Extracted text -
Thus, the inventors of one or more embodiments prepared 436 fiber lasers 1 as samples, and carried out an acceptance test in which the following acceptance criteria is employed: whether or not the maximum output power of the laser output power, obtained as the total output power of the forward pumping light source group 15a and the backward pumping light source group 15b, is not less than 2070 W.
It is preferable that the gain fiber 11 have a shorter length, in order to reduce stimulated Raman scattering. For example, when the effective cross-sectional area of the gain fiber 11 is 400 μm2, it is preferable that the gain fiber 11 have a length of not more than 27 m. Here, when the effective cross-sectional area is 400 μm2, the following (1) to (3) may tend to be appropriately achieved at the same time.
(1) The number of waveguide modes of light can be two, that is, light in LP01 mode and light in LP11 mode. Therefore, a decrease in beam quality due to the number of waveguide modes of light can be minimized.
(2) Bending loss in both the LP01 mode and the LP11 mode can be reduced.
(3) Because the effective cross-sectional area relatively increases, nonlinear optical effect can be effectively reduced.
Here, the effective cross-sectional area of the gain fiber 11 can be increased by increasing the core diameter of the gain fiber 11; however, the greater the core diameter is, the greater the V value is, so that even if the gain fiber 11 is bent, light in LP02 mode propagates. When light in the LP02 mode propagates through the gain fiber 11 in this way, this may cause the TMI. Further, although it is possible to increase the effective cross-sectional area by decreasing the relative refractive index difference of the core of the gain fiber 11, such a decrease in the relative refractive index difference of the core may increase the bending loss of the gain fiber 11, so that light in the LP01 mode and light in the LP11 mode, which are to be outputted as laser output light, may be susceptible to effects of the bending loss, resulting in increase in propagation losses of light in the LP01 mode and light in the LP11 mode.
Therefore, the value of the effective cross-sectional area that can appropriately achieve the abovementioned (1) to (3) at the same time can be 400 μm2. In addition, when it is herein assumed that the length of the gain fiber 11 is L and the effective cross-sectional area is Aeff, and when the laser output power of the fiber laser 1 is targeted at 2 kW in a case in which the effective cross-sectional area of the gain fiber 11 is 400 μm2, it is necessary to set L/Aeff, which is proportional to the nonlinear optical effect, to not more than 27 m/400 μm2, in order to reduce the nonlinear optical effect. Thus, it is necessary to set the length of the gain fiber 11 to not more than 27 m from the viewpoint of reduction in the nonlinear optical effect.

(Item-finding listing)
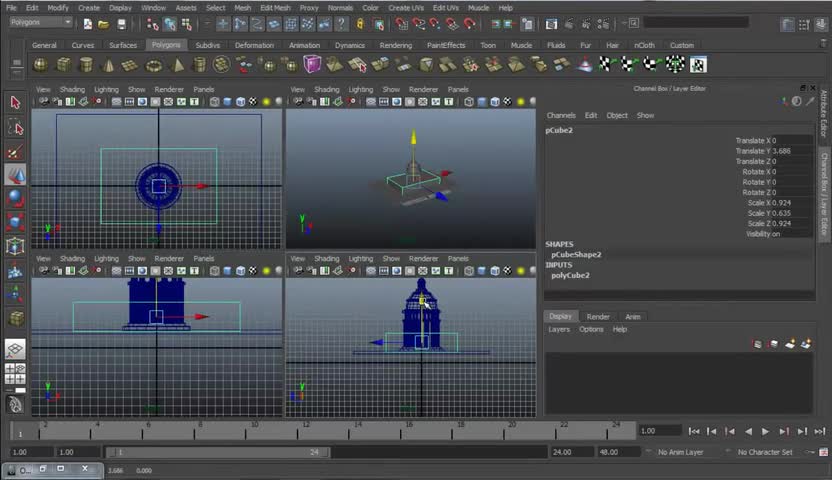Viewport: 832px width, 480px height.
Task: Select the Render layer tab
Action: pos(598,317)
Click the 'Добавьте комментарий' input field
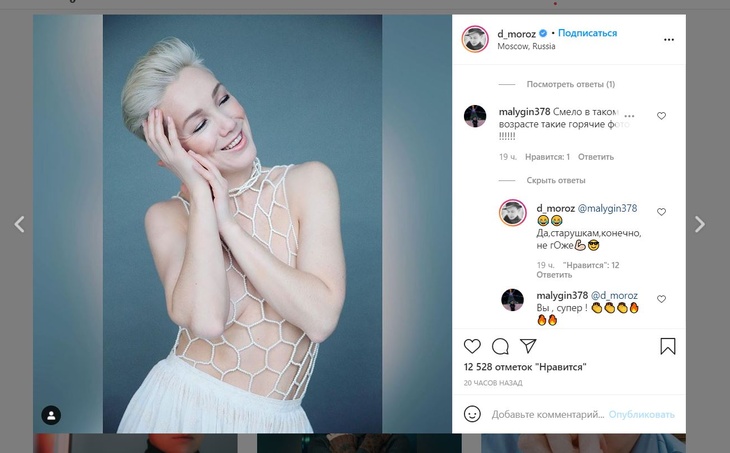 tap(548, 414)
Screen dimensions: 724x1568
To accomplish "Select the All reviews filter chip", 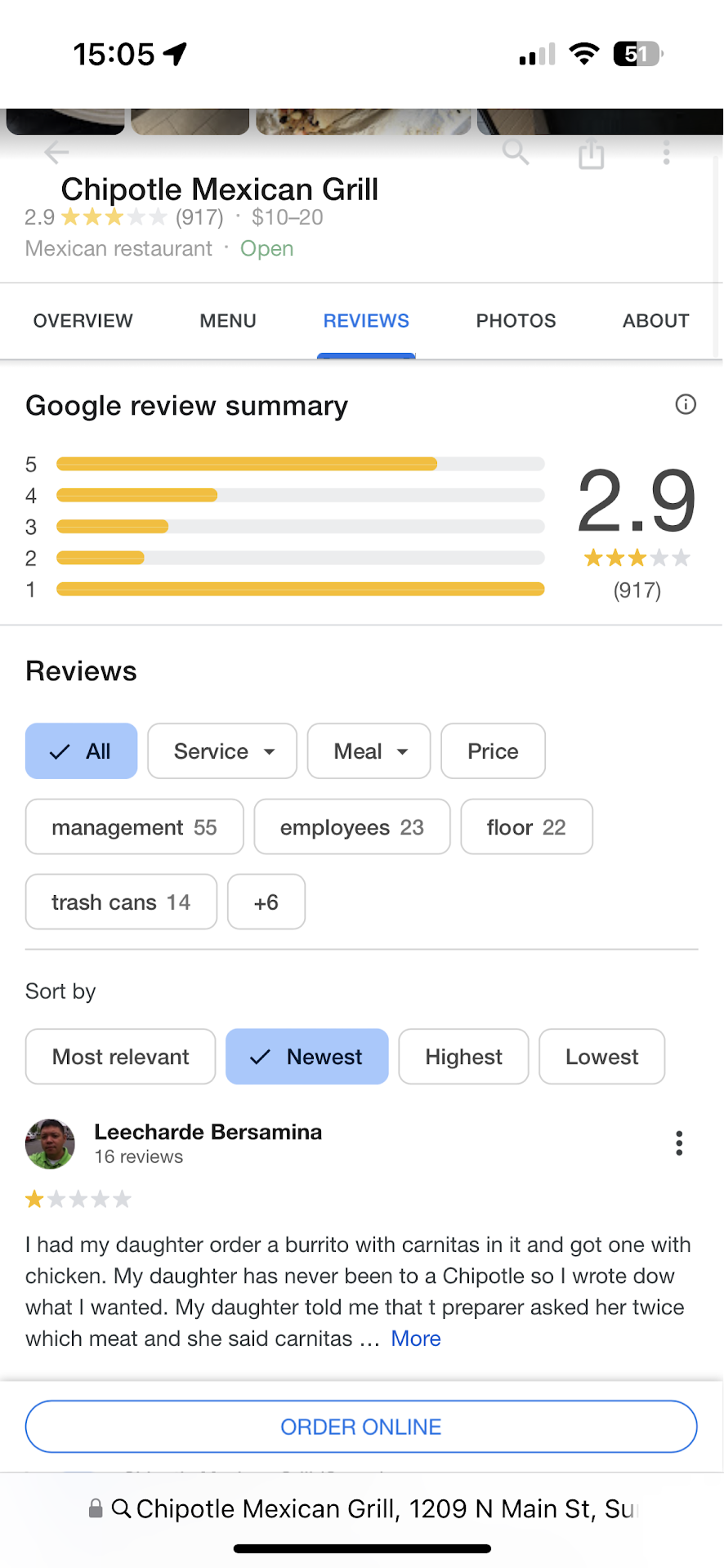I will [x=81, y=751].
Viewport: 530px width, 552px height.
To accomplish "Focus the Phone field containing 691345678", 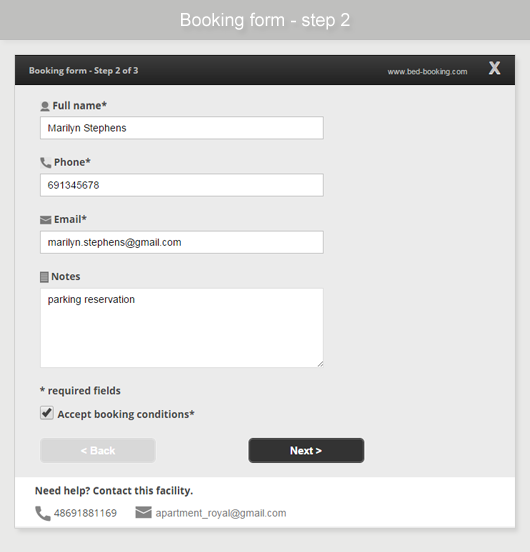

Directions for this task -
In the fiber laser text, what gain fiber length is preferable when the effective cross-sectional area is 400 μm2?

Solution below -
Not more than 27 m.